This way, when compiling with TAU, PMPI functions are renamed as AMPI functions, and TAU will be tracing AMPI function calls.

To test the modifications I follow these steps (really I did LOTS of tests until it works):

1. Build Charm++ without underlying MPI support
2. Build AMPI (without defining TAU_MPI)
3. Build TAU using AMPI and -TRACE and -MPITRACE options and without using any thread library.
4. Build Charm++ Tau tracing support using the TAU libs and makefile created in step 3
5. Build an example MPI application (PI calculation) with TAU instrumentation and AMPI. I linked it with the -tracemode Tau option.

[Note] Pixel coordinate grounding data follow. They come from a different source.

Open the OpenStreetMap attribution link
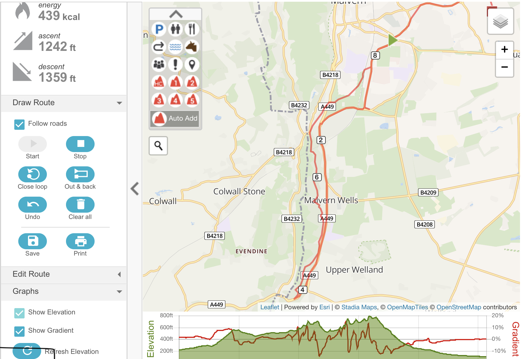Viewport: 522px width, 359px height. 459,307
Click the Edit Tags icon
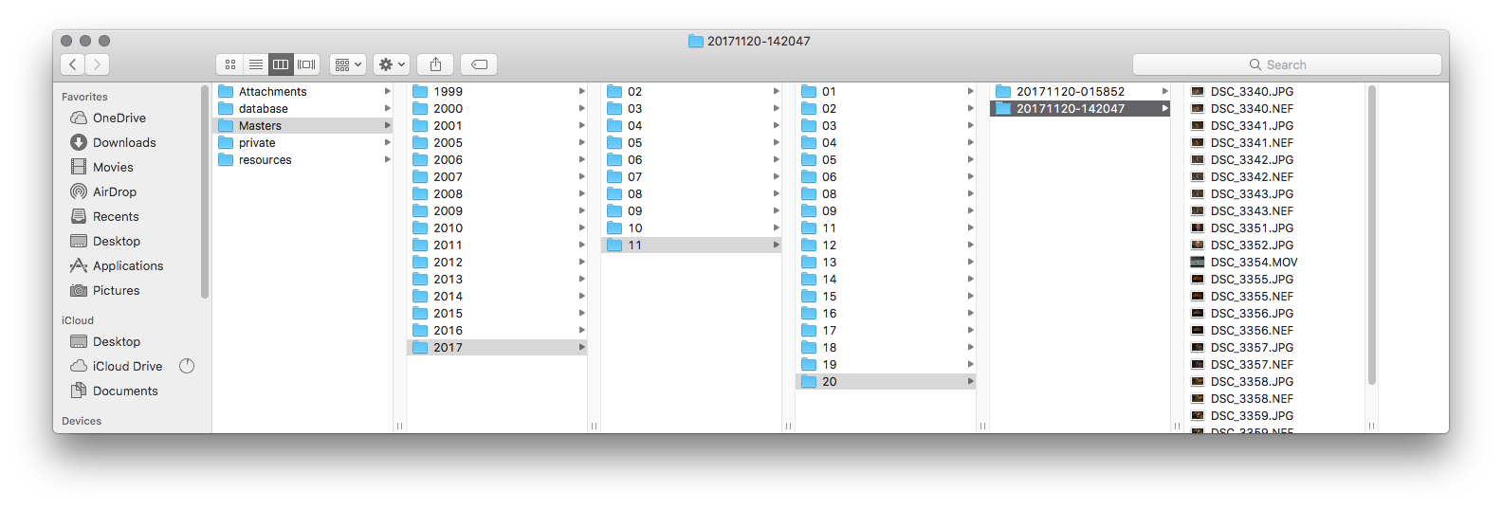Image resolution: width=1502 pixels, height=509 pixels. (x=479, y=64)
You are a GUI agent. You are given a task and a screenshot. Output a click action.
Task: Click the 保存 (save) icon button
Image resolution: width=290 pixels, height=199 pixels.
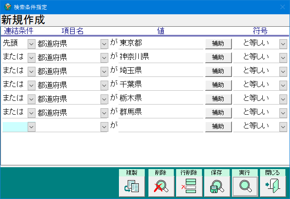point(217,186)
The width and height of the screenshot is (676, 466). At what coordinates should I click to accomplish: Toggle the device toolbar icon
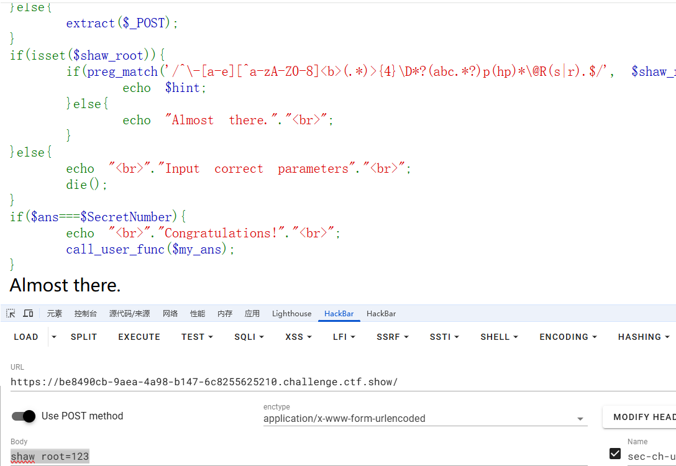point(28,314)
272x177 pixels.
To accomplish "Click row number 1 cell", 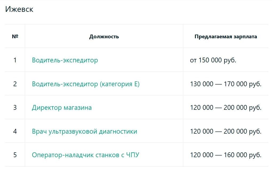I will 15,60.
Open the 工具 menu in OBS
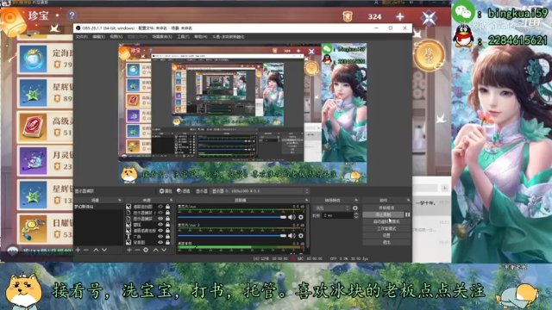This screenshot has height=310, width=552. [183, 36]
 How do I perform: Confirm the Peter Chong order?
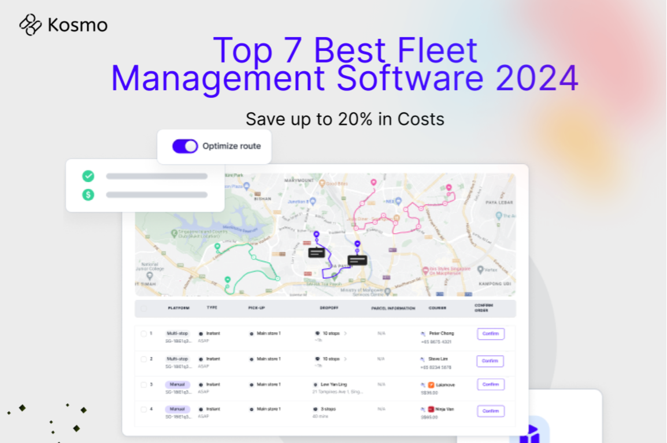pos(490,334)
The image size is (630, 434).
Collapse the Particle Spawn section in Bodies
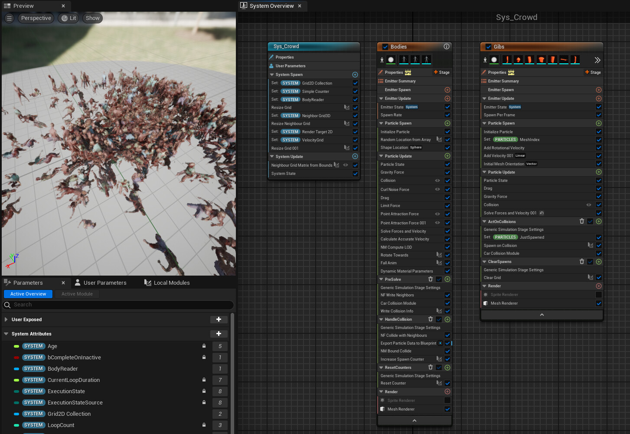382,123
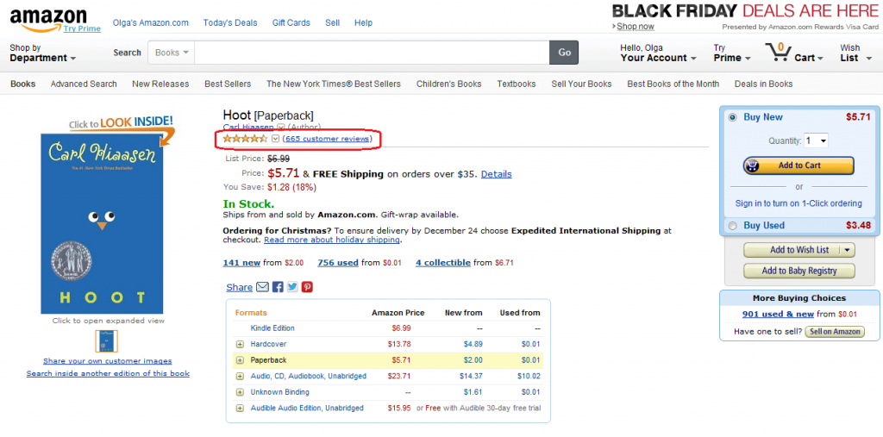Click the Amazon logo
The height and width of the screenshot is (437, 883).
(48, 16)
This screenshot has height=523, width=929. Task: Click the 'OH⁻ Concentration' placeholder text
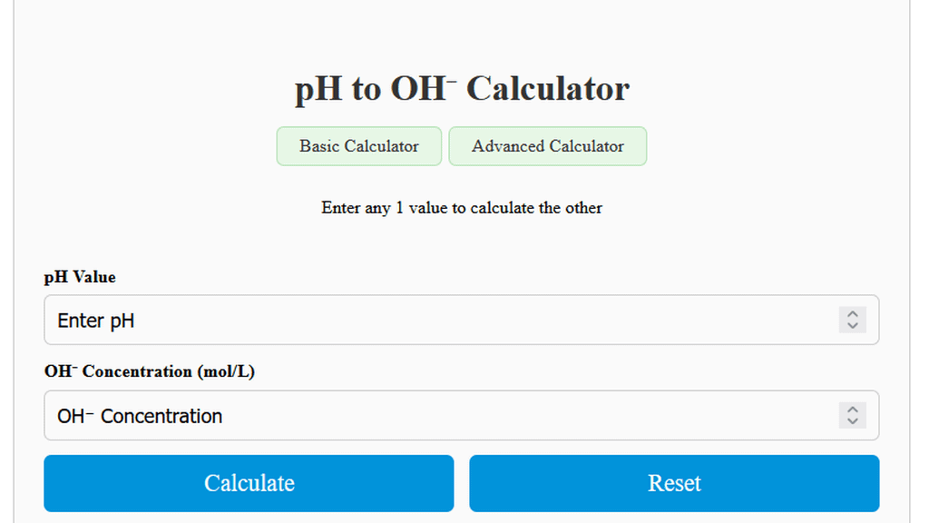140,416
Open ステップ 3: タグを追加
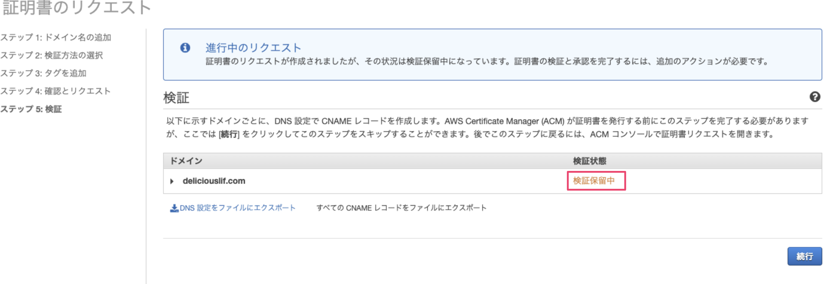The height and width of the screenshot is (284, 836). pos(43,73)
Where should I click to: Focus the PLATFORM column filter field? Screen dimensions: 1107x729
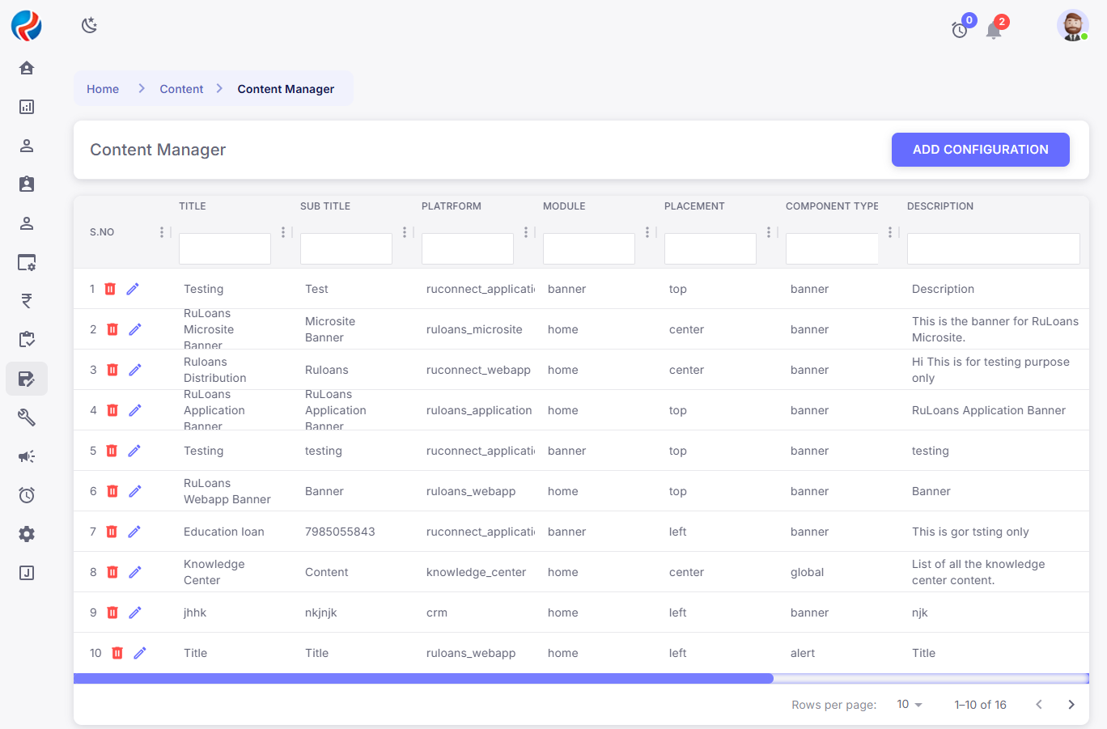[468, 248]
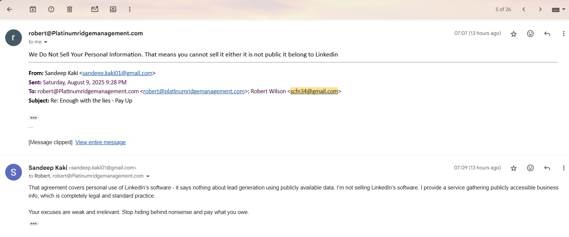Move conversation to a folder

pos(113,9)
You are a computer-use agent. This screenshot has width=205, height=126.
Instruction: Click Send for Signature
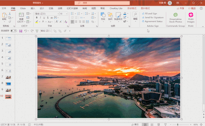(x=153, y=17)
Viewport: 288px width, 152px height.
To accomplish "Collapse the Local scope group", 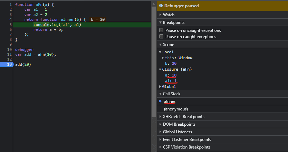I will point(168,52).
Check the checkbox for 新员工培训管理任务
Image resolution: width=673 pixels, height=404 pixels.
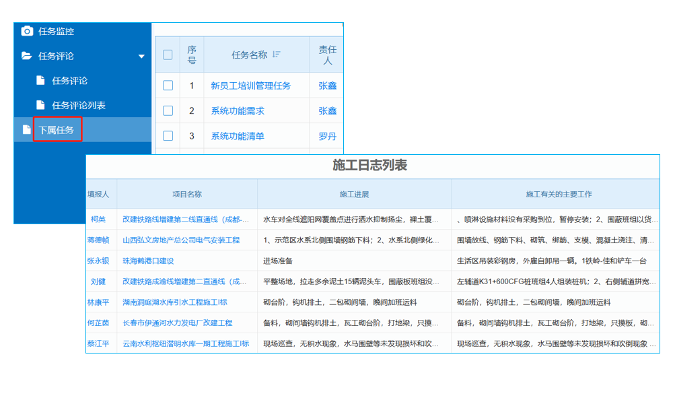click(x=168, y=86)
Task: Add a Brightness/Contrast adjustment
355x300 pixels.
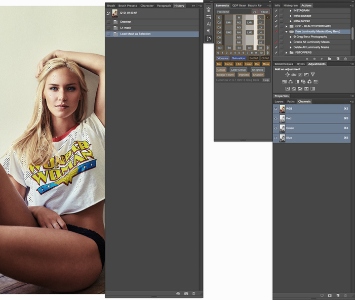Action: click(x=287, y=74)
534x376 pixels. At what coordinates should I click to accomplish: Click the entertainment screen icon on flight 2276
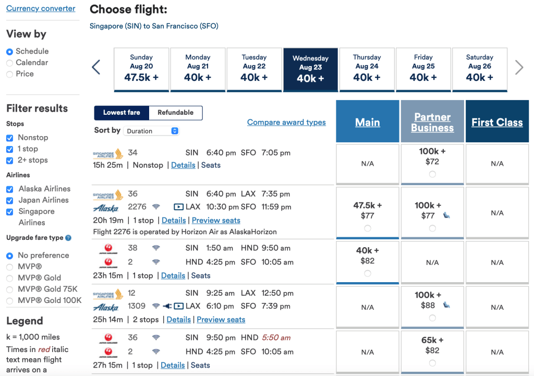click(179, 207)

The good news are that it works. I can execute the application and get the TAU trace files with performance information about the MPI function calls.
Bad news are that from time to time execution crashes for different reasons. Sometimes I get error messages from Charm++ and others I get signal
exceptions apparently caused by TAU. I´ve noticed also that executing with the ++ppn option (with a value different from 1) doesn´t work at all.

For me it´s really hard to know what can be causing this behaviour. I wonder if anyone from the Charm (or TAU) team could give me any assistance
If I provide debug information of failed executions.

Best regards
----
Xoan C. Pardo
Computer Architecture Group
University of A Coruña - Spain



Em 13/04/2012, às 19:18, Chee Wai Lee escreveu:

Hi Xoan,

I do not believe anyone has attempted to use TAU profiling (via the Charm++-TAU measurement interface) on AMPI so far. I should be able to help you navigate through some of the issues and perhaps adapt the framework to enable what you desire if some functionality is missing.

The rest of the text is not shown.